What is ‘Black Swan’ theory?
The term “Black Swan” actually derives from a Latin expression coined to express something that was presumed not to exist – “as rare as a black swan”. It became popular in 16th century London as a statement of impossibility where people were absolutely certain that all swans were white.
However, in 1697, when European explorers in Western Australia actually discovered the existence of black swans, the term quickly changed to represent the idea that something which is perceived impossible might later be found possible.
More recently, the term ‘‘Black swan theory’ was popularised in the financial sector by Nassim Nicholas Taleb, a former Wall Street trader and finance professor, as a metaphor that refers to unpredictable events that have significant and transformational outcomes.
Whilst in the financial sector this term is often linked to unpredicted catastrophic events such as the housing collapse of 2008, Voss demonstrates that by making the effort to try and uncover these Black Swans can lead to positive and highly desirable outcomes.
Black Swans in UX
Uncovering previously unplanned and unpredicted behaviors or needs in UX grants us a significant opportunity to innovate, disrupt and make significant gains in how we engage with users and customers.
In this instance, a very simple form on a major retail site was the subject of scrutiny. It was a simple form that we’ll all be familiar with: the login form that almost always immediately follows the hitting ‘checkout’ from your basket. The form gave the user two options; either login to your account to proceed or register for a new account.

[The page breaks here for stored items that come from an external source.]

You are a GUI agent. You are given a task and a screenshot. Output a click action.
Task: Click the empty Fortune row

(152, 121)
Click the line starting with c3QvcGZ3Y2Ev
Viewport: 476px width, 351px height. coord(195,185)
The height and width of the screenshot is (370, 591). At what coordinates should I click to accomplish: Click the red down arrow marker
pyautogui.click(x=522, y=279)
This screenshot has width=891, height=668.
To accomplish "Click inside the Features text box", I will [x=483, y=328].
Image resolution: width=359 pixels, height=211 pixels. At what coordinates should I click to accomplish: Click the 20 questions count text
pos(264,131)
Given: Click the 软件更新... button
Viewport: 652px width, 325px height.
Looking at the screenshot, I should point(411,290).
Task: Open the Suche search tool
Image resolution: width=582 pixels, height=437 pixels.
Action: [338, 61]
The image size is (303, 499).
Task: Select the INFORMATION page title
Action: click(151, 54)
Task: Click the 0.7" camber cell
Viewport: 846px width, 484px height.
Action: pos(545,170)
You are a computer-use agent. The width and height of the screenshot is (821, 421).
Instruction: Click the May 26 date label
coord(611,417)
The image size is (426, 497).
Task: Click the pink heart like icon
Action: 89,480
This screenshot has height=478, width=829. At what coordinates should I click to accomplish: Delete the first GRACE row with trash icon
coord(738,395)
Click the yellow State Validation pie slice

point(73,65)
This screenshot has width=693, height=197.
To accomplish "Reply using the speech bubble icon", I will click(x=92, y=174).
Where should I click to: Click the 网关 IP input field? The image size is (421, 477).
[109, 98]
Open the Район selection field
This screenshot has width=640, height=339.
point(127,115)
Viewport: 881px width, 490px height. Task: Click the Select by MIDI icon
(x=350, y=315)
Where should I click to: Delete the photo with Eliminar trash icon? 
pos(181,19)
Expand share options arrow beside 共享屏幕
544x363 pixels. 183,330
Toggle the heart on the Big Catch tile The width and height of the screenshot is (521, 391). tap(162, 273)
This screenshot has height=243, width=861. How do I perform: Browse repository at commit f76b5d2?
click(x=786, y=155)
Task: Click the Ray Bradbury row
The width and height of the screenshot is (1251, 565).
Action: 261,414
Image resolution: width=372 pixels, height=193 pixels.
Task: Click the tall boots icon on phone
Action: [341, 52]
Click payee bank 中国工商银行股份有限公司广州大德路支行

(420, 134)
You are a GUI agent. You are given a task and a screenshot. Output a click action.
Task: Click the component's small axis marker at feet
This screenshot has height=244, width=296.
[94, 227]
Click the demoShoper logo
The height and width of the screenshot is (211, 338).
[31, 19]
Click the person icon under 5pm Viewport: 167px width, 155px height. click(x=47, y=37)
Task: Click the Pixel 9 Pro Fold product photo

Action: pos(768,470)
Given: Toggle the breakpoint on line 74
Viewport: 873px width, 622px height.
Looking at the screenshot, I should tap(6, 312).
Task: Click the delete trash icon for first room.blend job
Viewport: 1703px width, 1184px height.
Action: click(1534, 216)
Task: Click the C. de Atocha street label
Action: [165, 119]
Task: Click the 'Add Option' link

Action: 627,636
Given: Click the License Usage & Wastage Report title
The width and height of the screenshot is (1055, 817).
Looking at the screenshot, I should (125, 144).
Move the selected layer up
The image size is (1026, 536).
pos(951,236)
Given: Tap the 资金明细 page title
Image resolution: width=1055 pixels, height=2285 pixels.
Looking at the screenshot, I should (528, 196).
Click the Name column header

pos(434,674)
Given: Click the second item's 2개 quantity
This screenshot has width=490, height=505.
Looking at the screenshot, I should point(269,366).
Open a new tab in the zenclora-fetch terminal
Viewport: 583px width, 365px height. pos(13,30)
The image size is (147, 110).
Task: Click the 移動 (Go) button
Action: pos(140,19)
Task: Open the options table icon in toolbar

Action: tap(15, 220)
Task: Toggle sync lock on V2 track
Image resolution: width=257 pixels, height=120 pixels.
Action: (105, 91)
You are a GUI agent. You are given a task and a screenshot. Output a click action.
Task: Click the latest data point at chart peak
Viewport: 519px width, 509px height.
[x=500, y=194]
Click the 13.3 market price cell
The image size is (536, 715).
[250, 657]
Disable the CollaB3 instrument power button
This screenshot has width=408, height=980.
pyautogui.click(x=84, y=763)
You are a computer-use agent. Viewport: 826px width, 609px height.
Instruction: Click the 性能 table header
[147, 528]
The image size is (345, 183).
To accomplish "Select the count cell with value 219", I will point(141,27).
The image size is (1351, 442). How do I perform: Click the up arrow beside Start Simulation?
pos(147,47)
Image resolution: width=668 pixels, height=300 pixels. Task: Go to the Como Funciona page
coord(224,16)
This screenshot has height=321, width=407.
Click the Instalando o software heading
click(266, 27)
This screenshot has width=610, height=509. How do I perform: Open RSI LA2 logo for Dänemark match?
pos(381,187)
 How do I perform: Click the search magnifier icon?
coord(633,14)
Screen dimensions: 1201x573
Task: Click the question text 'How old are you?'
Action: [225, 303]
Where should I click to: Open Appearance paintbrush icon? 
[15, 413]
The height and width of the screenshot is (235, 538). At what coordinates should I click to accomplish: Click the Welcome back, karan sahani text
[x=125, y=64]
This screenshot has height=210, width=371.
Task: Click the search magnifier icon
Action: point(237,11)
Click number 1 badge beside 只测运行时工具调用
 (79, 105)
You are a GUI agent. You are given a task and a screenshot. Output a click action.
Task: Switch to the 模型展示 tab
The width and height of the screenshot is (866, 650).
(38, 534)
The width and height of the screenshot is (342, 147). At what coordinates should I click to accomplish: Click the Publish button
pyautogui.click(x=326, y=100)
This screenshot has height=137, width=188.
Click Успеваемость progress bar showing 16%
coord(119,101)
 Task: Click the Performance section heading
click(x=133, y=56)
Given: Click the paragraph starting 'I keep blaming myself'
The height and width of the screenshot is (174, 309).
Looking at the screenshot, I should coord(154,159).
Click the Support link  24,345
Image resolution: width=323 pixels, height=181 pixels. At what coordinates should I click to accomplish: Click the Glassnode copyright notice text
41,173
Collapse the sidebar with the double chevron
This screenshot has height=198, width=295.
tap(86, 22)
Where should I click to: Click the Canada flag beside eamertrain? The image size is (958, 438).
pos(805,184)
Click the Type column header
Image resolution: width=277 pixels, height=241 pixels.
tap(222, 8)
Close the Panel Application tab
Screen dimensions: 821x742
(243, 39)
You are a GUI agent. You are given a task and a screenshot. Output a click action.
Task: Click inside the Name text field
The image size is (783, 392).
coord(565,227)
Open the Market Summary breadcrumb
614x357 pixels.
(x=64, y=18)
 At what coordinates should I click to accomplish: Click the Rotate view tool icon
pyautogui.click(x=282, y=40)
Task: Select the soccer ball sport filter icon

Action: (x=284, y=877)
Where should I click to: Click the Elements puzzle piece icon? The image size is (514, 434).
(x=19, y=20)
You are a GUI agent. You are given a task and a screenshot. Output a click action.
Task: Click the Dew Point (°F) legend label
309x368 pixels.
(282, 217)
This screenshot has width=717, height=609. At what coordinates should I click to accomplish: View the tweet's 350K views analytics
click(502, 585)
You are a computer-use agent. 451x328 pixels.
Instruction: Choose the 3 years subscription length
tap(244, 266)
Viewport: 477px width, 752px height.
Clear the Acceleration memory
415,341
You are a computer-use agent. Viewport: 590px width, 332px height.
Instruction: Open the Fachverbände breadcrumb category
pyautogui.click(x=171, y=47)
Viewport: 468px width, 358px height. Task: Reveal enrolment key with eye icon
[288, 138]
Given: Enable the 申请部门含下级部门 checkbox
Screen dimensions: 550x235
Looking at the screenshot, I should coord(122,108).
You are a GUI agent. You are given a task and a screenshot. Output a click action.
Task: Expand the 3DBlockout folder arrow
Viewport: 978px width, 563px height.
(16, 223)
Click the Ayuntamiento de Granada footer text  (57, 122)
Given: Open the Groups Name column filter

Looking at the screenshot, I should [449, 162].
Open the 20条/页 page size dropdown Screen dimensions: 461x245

Whilst the creators of the site had produced a form that was easy to use and well designed when UIE performed qualitative user research on the form they discovered something quite unforeseen. By forcing the user to have an account before completing a purchase they had created an ‘emotional’ barrier that was totally unpredicted. Users of the site didn’t want to commit to having yet another e-commerce account and so resisted purchasing. As one user put it: “I’m not here to be in a relationship”.
Up until this point, it not had not even been a consideration that a form would be subject to the ‘emotional’ decision-making discussed earlier. The site designers didn’t even know there was a problem – to them the form was well designed and optimised.
The idea that consumers would feel like they didn’t want to make a commitment is a great example of a Black Swan in UX – an ‘unknown unknown’ that simply hadn’t been considered and as such it’s consequences completely unpredicted with huge impact.
By conducting qualitative research with the users directly and empathising with their emotional needs (rather than purely objective needs), they were able to uncover a ‘Black Swan’ that had both a very simple solution and delivered an additional $300 million in revenue every year.
Uncovering your own ‘Black Swans’
As Rumsfeld put it “Reports that say that something hasn’t happened are always interesting to me”. Your first step, then, is to ensure you are proactively delving into the unknown in order to unearth Black Swans.
By conducting qualitative research then allows you apply ‘tactical empathy’ to engage with your users to encourage them to open up and demonstrate their emotional motivations and how they ‘feel’ about the experience, rather than simply whether something is easy to use.
Hunting down your Black Swans opens opportunities to achieve a step change in your UX (and therefore your business) performance.